• EXERCISE AIM:
Copy out every one of the following records word for word, without changing anything.

(Element lookup records)
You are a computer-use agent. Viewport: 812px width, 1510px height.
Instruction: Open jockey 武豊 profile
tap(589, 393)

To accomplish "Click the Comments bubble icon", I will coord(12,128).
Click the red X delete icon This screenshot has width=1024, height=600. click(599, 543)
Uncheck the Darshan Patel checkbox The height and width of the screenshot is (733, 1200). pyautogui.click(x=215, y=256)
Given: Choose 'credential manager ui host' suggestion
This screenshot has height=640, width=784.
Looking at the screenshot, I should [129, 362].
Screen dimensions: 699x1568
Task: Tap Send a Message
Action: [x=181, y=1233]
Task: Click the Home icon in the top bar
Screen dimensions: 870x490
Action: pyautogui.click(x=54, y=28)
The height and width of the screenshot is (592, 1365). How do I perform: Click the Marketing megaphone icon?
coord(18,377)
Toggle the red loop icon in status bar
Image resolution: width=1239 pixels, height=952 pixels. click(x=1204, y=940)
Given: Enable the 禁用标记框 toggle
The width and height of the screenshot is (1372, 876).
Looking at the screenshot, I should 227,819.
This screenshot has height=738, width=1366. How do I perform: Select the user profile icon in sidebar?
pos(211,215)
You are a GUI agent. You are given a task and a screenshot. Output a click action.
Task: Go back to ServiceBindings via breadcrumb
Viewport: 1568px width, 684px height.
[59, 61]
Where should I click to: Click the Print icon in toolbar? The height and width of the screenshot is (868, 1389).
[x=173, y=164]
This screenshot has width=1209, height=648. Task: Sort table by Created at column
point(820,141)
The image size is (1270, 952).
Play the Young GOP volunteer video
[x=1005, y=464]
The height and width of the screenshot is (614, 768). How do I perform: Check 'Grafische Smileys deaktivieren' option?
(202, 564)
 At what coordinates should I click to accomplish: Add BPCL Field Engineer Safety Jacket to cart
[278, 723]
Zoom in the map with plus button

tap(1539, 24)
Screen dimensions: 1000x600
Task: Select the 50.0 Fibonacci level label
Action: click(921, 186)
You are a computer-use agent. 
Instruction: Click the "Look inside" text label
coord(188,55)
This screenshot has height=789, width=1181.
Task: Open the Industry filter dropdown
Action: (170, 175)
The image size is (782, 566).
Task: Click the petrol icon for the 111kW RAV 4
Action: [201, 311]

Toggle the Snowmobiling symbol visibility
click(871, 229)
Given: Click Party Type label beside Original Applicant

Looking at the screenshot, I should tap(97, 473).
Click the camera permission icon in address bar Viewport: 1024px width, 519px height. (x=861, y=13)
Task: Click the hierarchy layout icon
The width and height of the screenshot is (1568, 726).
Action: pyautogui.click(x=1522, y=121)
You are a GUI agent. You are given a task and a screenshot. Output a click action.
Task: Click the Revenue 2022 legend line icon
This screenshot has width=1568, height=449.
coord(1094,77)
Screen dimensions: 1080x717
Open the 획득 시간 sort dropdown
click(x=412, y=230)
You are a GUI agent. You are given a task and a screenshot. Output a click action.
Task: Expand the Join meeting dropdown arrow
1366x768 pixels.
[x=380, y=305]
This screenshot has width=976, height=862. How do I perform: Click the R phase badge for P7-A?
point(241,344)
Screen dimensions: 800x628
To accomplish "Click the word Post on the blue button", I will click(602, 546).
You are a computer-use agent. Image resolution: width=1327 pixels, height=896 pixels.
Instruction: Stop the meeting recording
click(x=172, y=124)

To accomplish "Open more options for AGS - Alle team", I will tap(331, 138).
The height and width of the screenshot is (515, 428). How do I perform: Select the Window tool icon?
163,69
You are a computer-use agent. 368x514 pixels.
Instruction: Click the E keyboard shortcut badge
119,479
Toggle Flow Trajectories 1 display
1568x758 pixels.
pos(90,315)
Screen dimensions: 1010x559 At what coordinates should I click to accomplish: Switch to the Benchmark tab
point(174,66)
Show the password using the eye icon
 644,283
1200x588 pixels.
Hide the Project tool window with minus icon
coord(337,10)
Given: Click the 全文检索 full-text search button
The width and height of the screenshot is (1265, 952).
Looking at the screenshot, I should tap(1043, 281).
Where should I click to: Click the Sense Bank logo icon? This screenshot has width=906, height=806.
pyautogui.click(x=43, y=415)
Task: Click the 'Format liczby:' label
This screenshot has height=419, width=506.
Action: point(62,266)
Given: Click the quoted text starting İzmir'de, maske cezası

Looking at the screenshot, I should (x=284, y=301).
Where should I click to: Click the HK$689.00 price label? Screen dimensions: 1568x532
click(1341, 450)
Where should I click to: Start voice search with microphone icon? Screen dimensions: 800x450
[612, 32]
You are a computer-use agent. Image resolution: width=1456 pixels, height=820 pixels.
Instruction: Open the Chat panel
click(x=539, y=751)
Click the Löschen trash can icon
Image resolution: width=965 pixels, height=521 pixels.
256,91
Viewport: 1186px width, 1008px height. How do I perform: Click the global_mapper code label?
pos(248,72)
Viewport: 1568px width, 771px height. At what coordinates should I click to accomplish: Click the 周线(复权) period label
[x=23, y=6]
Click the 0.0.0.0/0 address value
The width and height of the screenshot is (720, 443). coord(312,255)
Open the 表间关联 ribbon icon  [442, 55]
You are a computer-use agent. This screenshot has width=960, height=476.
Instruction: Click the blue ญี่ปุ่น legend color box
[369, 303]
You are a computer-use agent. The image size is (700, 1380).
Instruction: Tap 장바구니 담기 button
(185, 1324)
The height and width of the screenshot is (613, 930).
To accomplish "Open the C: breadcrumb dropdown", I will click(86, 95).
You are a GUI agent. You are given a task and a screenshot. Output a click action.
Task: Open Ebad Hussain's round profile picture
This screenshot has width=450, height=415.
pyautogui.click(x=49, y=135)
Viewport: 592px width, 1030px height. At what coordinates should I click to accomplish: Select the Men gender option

• REPLY:
You are a computer-use agent. Viewport: 812px width, 1510px height.
Instruction: Open jockey 武豊 profile
tap(589, 393)

To accomplish "Click the Comments bubble icon", I will coord(12,128).
Click the red X delete icon This screenshot has width=1024, height=600. click(599, 543)
Uncheck the Darshan Patel checkbox The height and width of the screenshot is (733, 1200). pyautogui.click(x=215, y=256)
Given: Choose 'credential manager ui host' suggestion
This screenshot has height=640, width=784.
Looking at the screenshot, I should [129, 362].
Screen dimensions: 699x1568
Task: Tap Send a Message
Action: [x=181, y=1233]
Task: Click the Home icon in the top bar
Screen dimensions: 870x490
Action: pyautogui.click(x=54, y=28)
The height and width of the screenshot is (592, 1365). How do I perform: Click the Marketing megaphone icon?
coord(18,377)
Toggle the red loop icon in status bar
Image resolution: width=1239 pixels, height=952 pixels. click(x=1204, y=940)
Given: Enable the 禁用标记框 toggle
The width and height of the screenshot is (1372, 876).
Looking at the screenshot, I should 227,819.
This screenshot has height=738, width=1366. How do I perform: Select the user profile icon in sidebar?
pos(211,215)
You are a GUI agent. You are given a task and a screenshot. Output a click action.
Task: Go back to ServiceBindings via breadcrumb
Viewport: 1568px width, 684px height.
[59, 61]
Where should I click to: Click the Print icon in toolbar? The height and width of the screenshot is (868, 1389).
[x=173, y=164]
This screenshot has width=1209, height=648. Task: Sort table by Created at column
point(820,141)
The image size is (1270, 952).
Play the Young GOP volunteer video
[x=1005, y=464]
The height and width of the screenshot is (614, 768). How do I perform: Check 'Grafische Smileys deaktivieren' option?
(202, 564)
 At what coordinates should I click to accomplish: Add BPCL Field Engineer Safety Jacket to cart
[278, 723]
Zoom in the map with plus button

tap(1539, 24)
Screen dimensions: 1000x600
Task: Select the 50.0 Fibonacci level label
Action: click(921, 186)
You are a computer-use agent. 
Instruction: Click the "Look inside" text label
coord(188,55)
This screenshot has height=789, width=1181.
Task: Open the Industry filter dropdown
Action: (170, 175)
The image size is (782, 566).
Task: Click the petrol icon for the 111kW RAV 4
Action: [201, 311]

Toggle the Snowmobiling symbol visibility
click(871, 229)
Given: Click Party Type label beside Original Applicant

Looking at the screenshot, I should tap(97, 473).
Click the camera permission icon in address bar Viewport: 1024px width, 519px height. (x=861, y=13)
Task: Click the hierarchy layout icon
The width and height of the screenshot is (1568, 726).
Action: pyautogui.click(x=1522, y=121)
You are a GUI agent. You are given a task and a screenshot. Output a click action.
Task: Click the Revenue 2022 legend line icon
This screenshot has width=1568, height=449.
coord(1094,77)
Screen dimensions: 1080x717
Open the 획득 시간 sort dropdown
click(x=412, y=230)
You are a GUI agent. You are given a task and a screenshot. Output a click action.
Task: Expand the Join meeting dropdown arrow
1366x768 pixels.
[x=380, y=305]
This screenshot has width=976, height=862. How do I perform: Click the R phase badge for P7-A?
point(241,344)
Screen dimensions: 800x628
To accomplish "Click the word Post on the blue button", I will click(602, 546).
You are a computer-use agent. Image resolution: width=1327 pixels, height=896 pixels.
Instruction: Stop the meeting recording
click(x=172, y=124)

To accomplish "Open more options for AGS - Alle team", I will tap(331, 138).
The height and width of the screenshot is (515, 428). How do I perform: Select the Window tool icon?
163,69
You are a computer-use agent. 368x514 pixels.
Instruction: Click the E keyboard shortcut badge
119,479
Toggle Flow Trajectories 1 display
1568x758 pixels.
pos(90,315)
Screen dimensions: 1010x559 At what coordinates should I click to accomplish: Switch to the Benchmark tab
point(174,66)
Show the password using the eye icon
 644,283
1200x588 pixels.
Hide the Project tool window with minus icon
coord(337,10)
Given: Click the 全文检索 full-text search button
The width and height of the screenshot is (1265, 952).
Looking at the screenshot, I should tap(1043, 281).
Where should I click to: Click the Sense Bank logo icon? This screenshot has width=906, height=806.
pyautogui.click(x=43, y=415)
Task: Click the 'Format liczby:' label
This screenshot has height=419, width=506.
Action: point(62,266)
Given: Click the quoted text starting İzmir'de, maske cezası

Looking at the screenshot, I should (x=284, y=301).
Where should I click to: Click the HK$689.00 price label? Screen dimensions: 1568x532
click(1341, 450)
Where should I click to: Start voice search with microphone icon? Screen dimensions: 800x450
[612, 32]
You are a computer-use agent. Image resolution: width=1456 pixels, height=820 pixels.
Instruction: Open the Chat panel
click(x=539, y=751)
Click the Löschen trash can icon
Image resolution: width=965 pixels, height=521 pixels.
256,91
Viewport: 1186px width, 1008px height. How do I perform: Click the global_mapper code label?
pos(248,72)
Viewport: 1568px width, 771px height. At what coordinates should I click to accomplish: Click the 周线(复权) period label
[x=23, y=6]
Click the 0.0.0.0/0 address value
The width and height of the screenshot is (720, 443). coord(312,255)
Open the 表间关联 ribbon icon  [442, 55]
You are a computer-use agent. This screenshot has width=960, height=476.
Instruction: Click the blue ญี่ปุ่น legend color box
[369, 303]
You are a computer-use agent. The image size is (700, 1380).
Instruction: Tap 장바구니 담기 button
(185, 1324)
The height and width of the screenshot is (613, 930).
To accomplish "Open the C: breadcrumb dropdown", I will click(86, 95).
You are a GUI agent. You are given a task and a screenshot. Output a click action.
Task: Open Ebad Hussain's round profile picture
This screenshot has width=450, height=415.
pyautogui.click(x=49, y=135)
Viewport: 592px width, 1030px height. At what coordinates should I click to accomplish: Select the Men gender option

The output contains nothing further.